• [Testo fornito]
------------

Per gentile concessione dell’autore, Giuliano Volpe, professore ordinario di Archeologia presso l’Università di Foggia e  Presidente del Consiglio Superiore dei Beni Culturali e Paesaggistici del Mibact, pubblichiamo di seguito il suo contributo al volume, edito da Maggioli Editore, “Cluster in progress. La Tecnologia dell’architettura in rete per l’innovazione”:

Mai avrei pensato, riflettendo su temi relativi al patrimonio culturale, di dover ricorrere alla psicanalisi. Considerazioni ispirate dalla scienza di Freud e Jung non sono nuove nel campo dell’archeologia e, in generale, dei beni culturali. Il volume di Massimo Recalcati (Il complesso di Telemaco. Genitori e figli dopo il tramonto del padre, 2013) mi ha portato a riflettere ancora sul concetto di eredità culturale, trovando interessanti analogie con un mio libro recente (Patrimonio al futuro, 2015) e soprattutto con i principi della Convenzione di Faro (Stce n. 199 del 27 ottobre 2005, sottoscritta dall’Italia il 27 febbraio 2013).

Tale importante e innovativo documento introduce, infatti, un concetto ampio e dinamico di “eredità culturale” (“un insieme di risorse ereditate dal passato che le popolazioni identificano, indipendentemente da chi ne detenga la proprietà, come riflesso ed espressione dei loro valori, credenze, conoscenze e tradizioni, in continua evoluzione”, art. 2 a) e di “comunità di eredità” (“un insieme di persone che attribuisce valore ad aspetti specifici dell’eredità culturale, e che desidera, nel quadro di un’azione pubblica, sostenerli e trasmetterli alle generazioni future”, art. 2 b). Una definizione perfettamente coerente con una visione olistica del patrimonio culturale e rivoluzionaria, se comparata alla concezione statica e proprietaria da noi a lungo prevalente.

Profonde solo le analogie con quanto scrive Recalcati che, citando Freud, che a sua volta riprendeva un celebre detto di Goethe (“ciò che hai ereditato dai padri, riconquistalo se vuoi possederlo davvero”), sottolinea che “l’eredità non è l’appropriazione di una rendita, ma è una riconquista sempre in corso. Ereditare coincide allora con l’esistere stesso, con la soggettivazione, mai compiuta una volta per tutte, della nostra esistenza. Noi non siamo altro che l’insieme stratificato di tutte le tracce, le impressioni, le parole, i significanti che provenendo dall’Altro ci hanno costituito”. Non ci potrebbe essere immagine migliore per descrivere la complessità stratigrafica della nostra eredità culturale, presente nei paesaggi attuali, nelle campagne, nelle città, nel patrimonio materiale e immateriale, nelle comunità locali. Al contrario, la considerazione del patrimonio culturale come un “valore in sé”, immobile e immodificabile, ha finito per affermarne una visione statica: un’eredità ricevuta dai nostri padri, da curare, e da trasmettere ai nostri figli, attribuendo al presente un ruolo di mera ricezione e trasmissione. L’eredità culturale, al contrario, andrebbe riconquistata, conosciuta, apprezzata, arricchita di nuovi significati. Cioè vissuta, con consapevolezza e con responsabilità.

------------

• [Materiale di partenza]
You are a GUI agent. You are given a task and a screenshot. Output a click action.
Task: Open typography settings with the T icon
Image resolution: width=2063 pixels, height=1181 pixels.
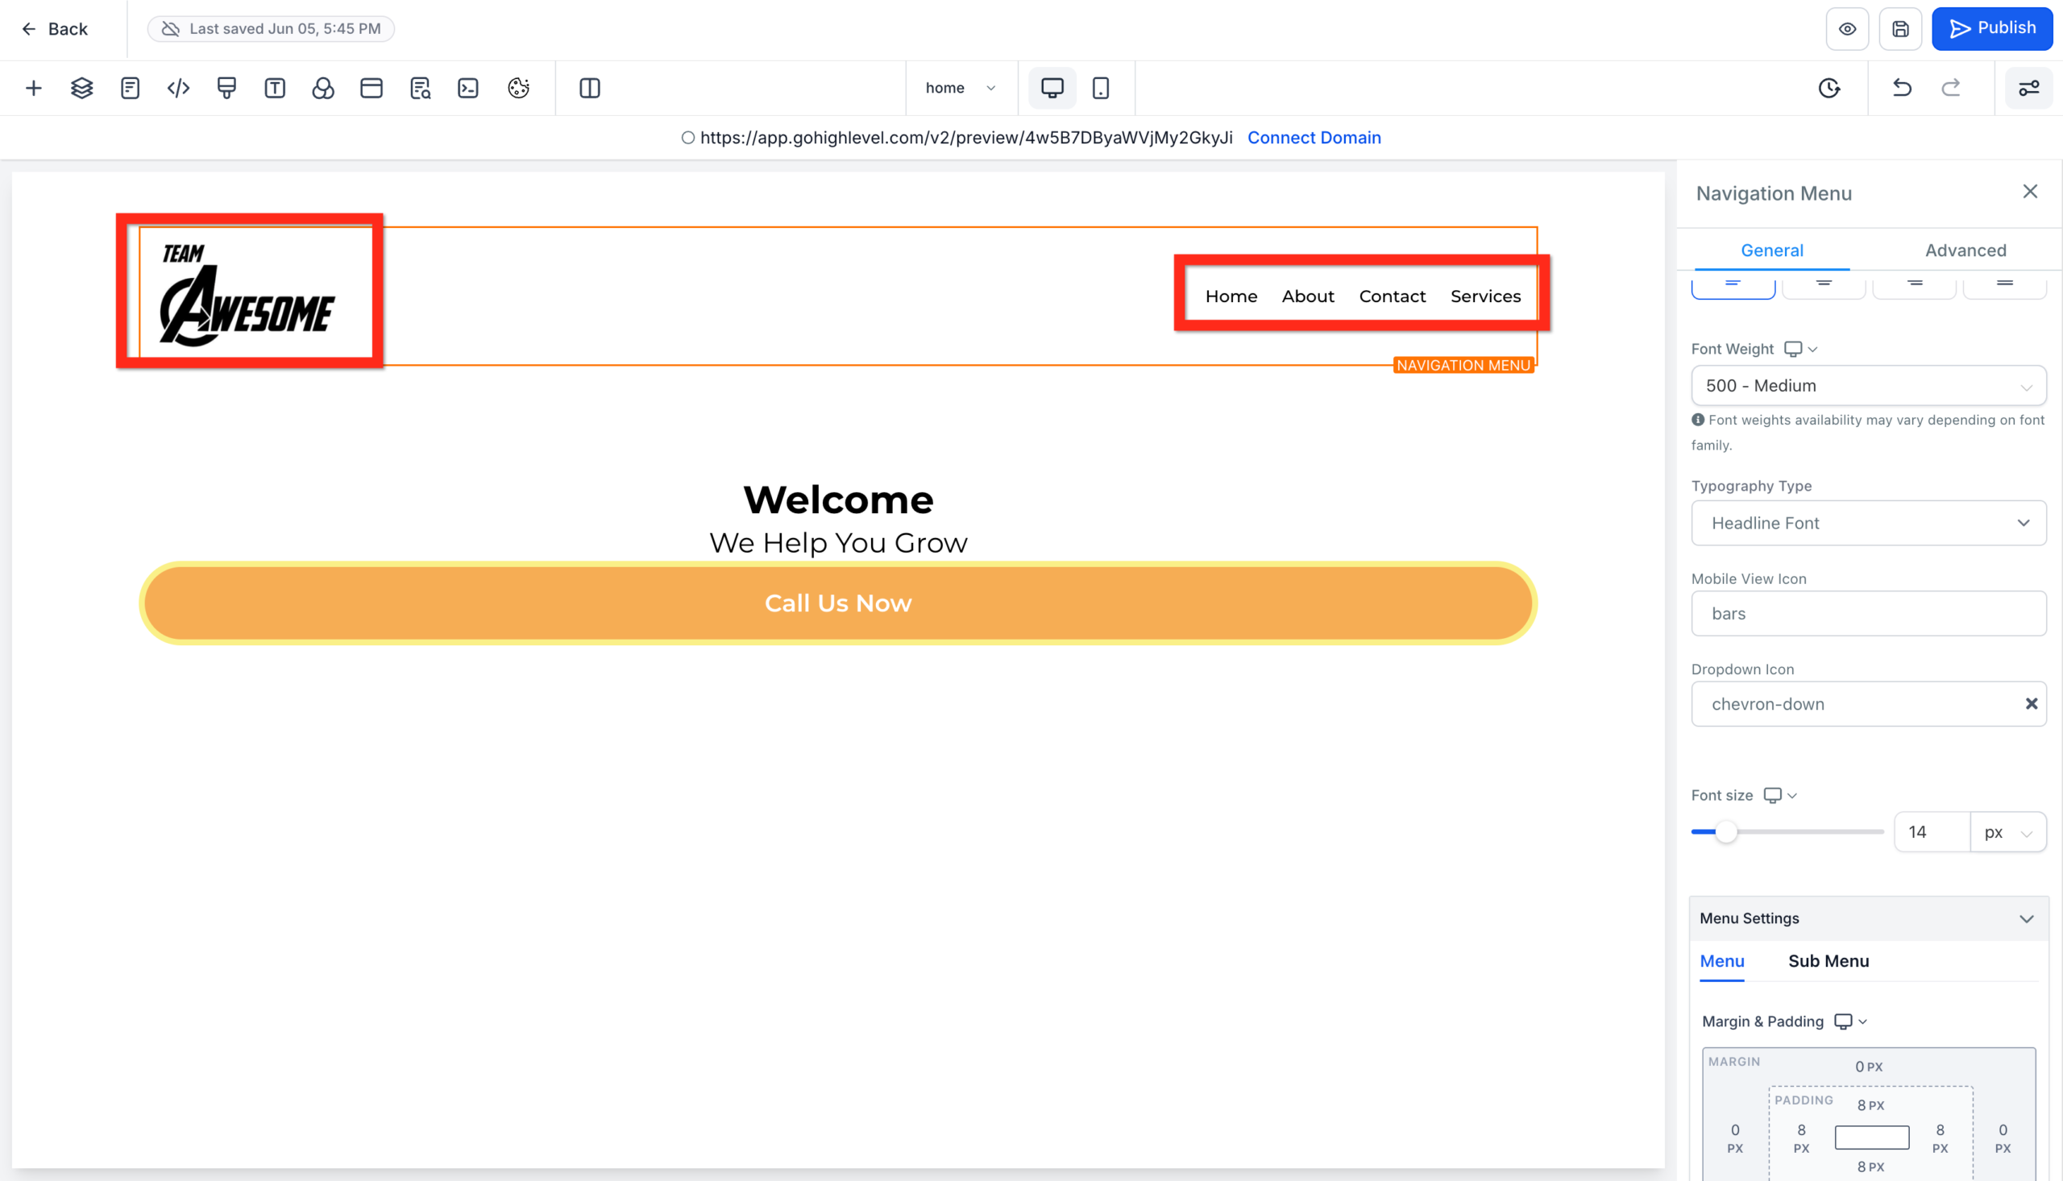(275, 88)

------------

• [Esercizi da svolgere]
A) Riscrivi la parte del testo sull'eredità culturale che comincia con le parole contenenti "Tale importante e" e termina con "a lungo prevalente.", mettendo "integrata" al posto di "olistica".
B) Rispondi a queste domande sul testo sull'eredità culturale:
(i) In che anno è uscito il libro "Patrimonio al futuro"?
(ii) In quale data l'Italia ha sottoscritto la Convenzione di Faro?
(iii) In quale articolo della Convenzione è definita la "comunità di eredità"?

• [Soluzioni]
A)
Tale importante e innovativo documento introduce, infatti, un concetto ampio e dinamico di “eredità culturale” (“un insieme di risorse ereditate dal passato che le popolazioni identificano, indipendentemente da chi ne detenga la proprietà, come riflesso ed espressione dei loro valori, credenze, conoscenze e tradizioni, in continua evoluzione”, art. 2 a) e di “comunità di eredità” (“un insieme di persone che attribuisce valore ad aspetti specifici dell’eredità culturale, e che desidera, nel quadro di un’azione pubblica, sostenerli e trasmetterli alle generazioni future”, art. 2 b). Una definizione perfettamente coerente con una visione integrata del patrimonio culturale e rivoluzionaria, se comparata alla concezione statica e proprietaria da noi a lungo prevalente.

B)
(i) Nel 2015.
(ii) Il 27 febbraio 2013.
(iii) Nell'art. 2 b.